Fatal Chicago High Rise Fire Prompts Early Court Action

The estate of a man killed in a high rise fire in Chicago last Tuesday, has filed a petition in Cook County Circuit Court to obtain access to 911 tapes and fire reports. The three alarm fire occurred in a 16 story building at 6730 South Shore Drive.

John Fasula, 50, a Chicago Transit Authority employee who worked part time in the building, died heroically in the blaze. He and a second employee, Jameel Johnson, rescued an elderly woman and were reportedly either firefighting the fire with extinguishers or searching for other victims when they were overcome. Johnson died as well.

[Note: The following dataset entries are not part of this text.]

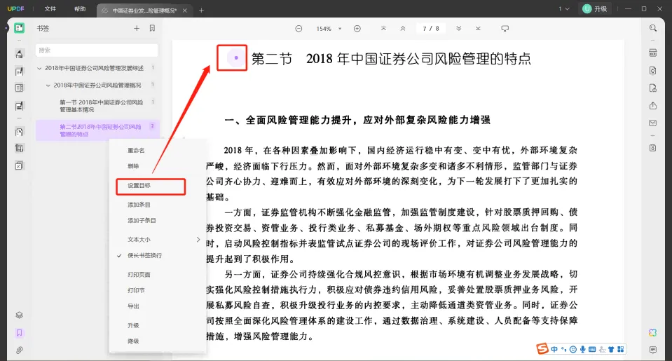This screenshot has height=361, width=672.
Task: Open the attachments paperclip icon in left sidebar
Action: pos(20,350)
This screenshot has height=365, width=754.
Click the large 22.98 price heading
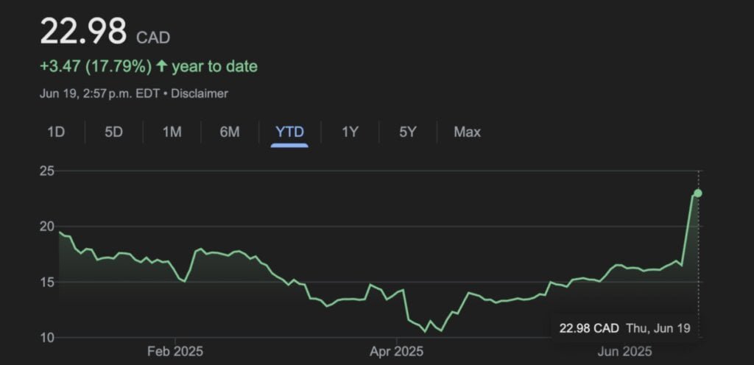[82, 33]
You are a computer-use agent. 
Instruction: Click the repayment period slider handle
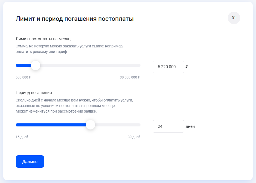click(90, 125)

The petition was filed by on Thursday by Patricia Fasula, the administrator of John’s estate. Besides records from the fire department, the petition also reportedly seeks records from the building’s owners and the police department

Here is more on the fire.

Here is more on the petition.

If there are any Illinois attorneys out there who can explain why it was necessary to file a petition in court 2 days after a fire in order to obtain the 911 and fire department records (that would appear to be public records anyway) please clue the rest of us in. Generally the only time petitions like this are used is when there is a concern that relevant evidence from the scene may be lost, discarded, or not preserved. Perhaps the news reports have the details about the petition wrong or perhaps there is something in Illinois law or practice that explains the reason for the petition.

About Curt Varone

Curt Varone has over 40 years of fire service experience and 30 as a practicing attorney licensed in both Rhode Island and Maine. His background includes 29 years as a career firefighter in Providence (retiring as a Deputy Assistant Chief), as well as volunteer and paid on call experience. He is the author of two books: Legal Considerations for Fire and Emergency Services, (2006, 2nd ed. 2011, 3rd ed. 2014) and Fire Officer's Legal Handbook (2007), and is a contributing editor for Firehouse Magazine writing the Fire Law column.
  • ukfbbuff

    So the two victims went in and searched for people who may have been trapped.

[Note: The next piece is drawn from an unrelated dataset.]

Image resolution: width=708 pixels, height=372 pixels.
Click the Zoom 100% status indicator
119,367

    Subsequentally, they died of “Cardiac Arrest” from smoke toxicity.

    So what are the relatives trying to find out or prove?

    It’s readily apparent the two individuals Were Not Trained in firefighting nor were they properly equipped to do such a thing in a “Hasty Manner”.

    So, while its commendable that these two did a “Heroic Thing” how does that involve the Chicago FD, in some type of “Malpractice”?

    My condolences to both families.

  • Briggitte

    They were already in the building, thankful for their decision to assist thus preventing more casualties.
    I am grateful to the Fasula family for seeking answers to the unanswered.
    Unless you were affected, please do not pass judgement.
    Embracing the Fasula and Johnson family in Gods loving embrace

  • Bill D

    From my own experience here in MD with building management and their fire emergency plans, I suspect that part of that plan involved directing untrained staff, as part of their job responsibilities (read we will fire you if you do not do this) into harms way to rescue residents as well as attempt to put out the fire. An issue when they are not trained and not provided appropriate PPE. Purely speculative but may be behind potential law suit vs management with CFD added in if CFD approved the fire emergency and evacuation plan.

  • There are plenty of reasons for the victim’s families to sue.

    My question is why – WITHOUT FILING SUIT OR ALLEGING WRONGDOING – would the families go to court to seek a court order to obtain incident related information (information that is a public record and must be preserved anyway)?

    We are talking about an extraordinary petition to the court that is filed before the victims are even buried.

    Now… having said that… I have seen these kinds of petitions before. They usually occur in mass-tort situations where many people are killed and injured and there is evidence that needs to be preserved.

    I suppose my concern is – are we seeing a new trend among attorneys to file these kinds of “evidence preservation” actions? And are fire departments prepared for them?